This contrasts sharply with Bellamy, who, in his book “levels the playing field” among the working class by making everyone equal. The accumulation of wealth is discouraged, and no one has a chance to accumulate wealth due to the complete level playing field that the government has in place. Bellamy believed that the government should have control over every aspect of people’s lives. The phrase “cradle to grave” is used by Bellamy to describe the government’s role in taking care of people. The kind of utopia that Carnegie might envision would be one where there is personal wealth accumulation combined with personal responsibility. What is meant by this statement? It all goes to what Carnegie says should be the proper disposition of wealth after death and the taxation of estates.

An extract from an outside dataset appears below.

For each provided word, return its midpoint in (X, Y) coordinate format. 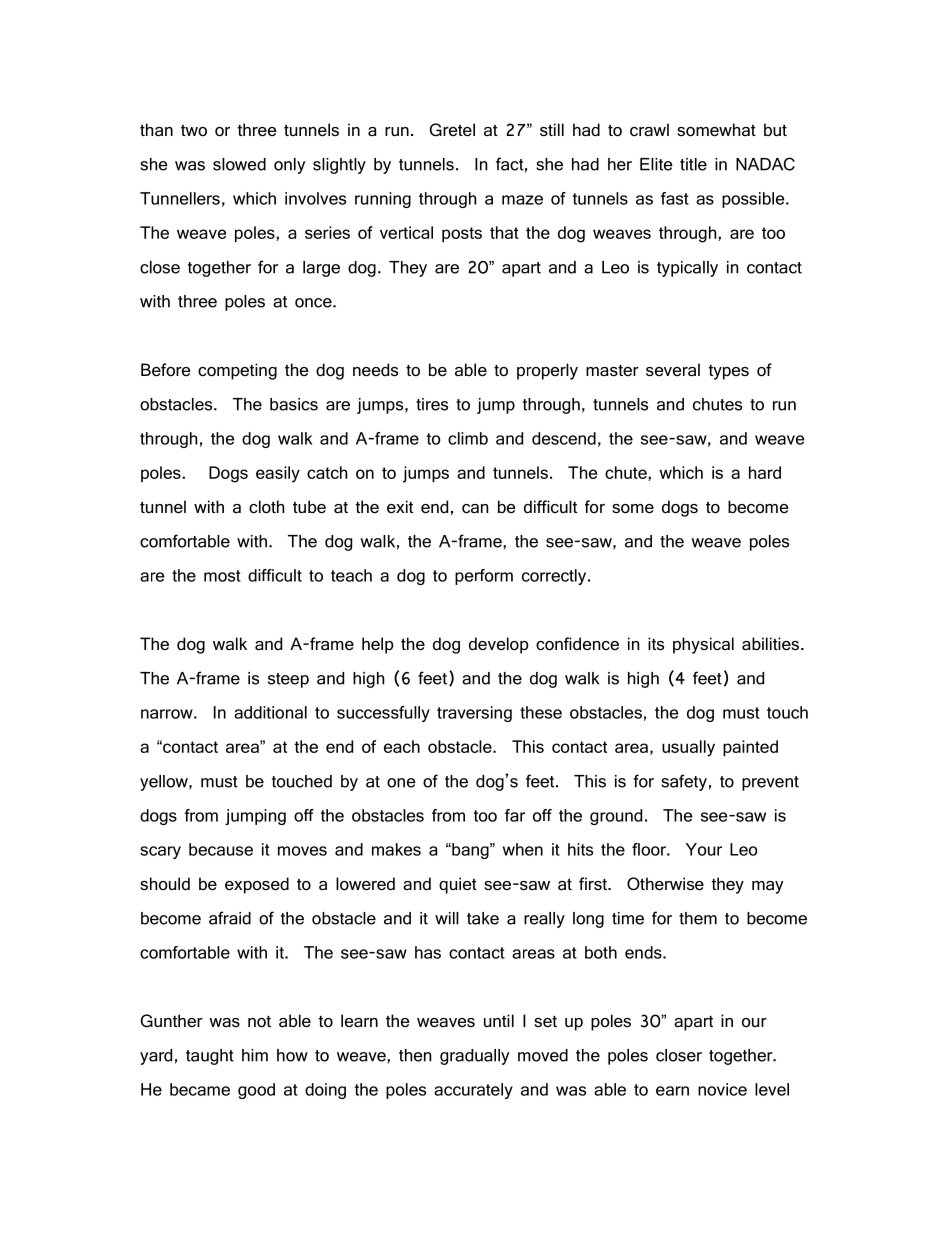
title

This meshes well with what Bellamy’s ideal was. Bellamy eschewed the accumulation of wealth, and essentially would punish people for accumulating it after someone’s death by making them pay for the storage of any goods out of their yearly allotment that the government provides. Bellamy and Carnegie do allow for the accumulation of certain personal goods, but by and large, most property in their opinions excess property should be remanded to the state. Carnegie, speaking from his own perspective as a wealthy man, states that the government should have the right to tax the estates of the wealthy at a higher rate than those of the middle or lower classes. Both Bellamy and Carnegie make valid points about the world in which they both lived. Both saw the problem of wealth accumulation and distribution as a concern for all people. Bellamy solved the problem by leveling the playing field and treating all people the same and creating a socialist utopia. Carnegie would have disagreed with this, seeing varying social strata as a necessary evil in assuring the success of the society.

However, Carnegie, in his treatise, remarks that wealth should be redistributed after death. Carnegie was willing to put his money where his mouth was, so to speak, by donating almost all of his considerable wealth to society for its betterment. He gave most of his money to a charitable foundation, which used the money to build libraries around the New York area and around the country. Bellamy remanded the property of his hypothetical dead to the government. We can take the ideals of both men and work with them and use them to create our own utopia.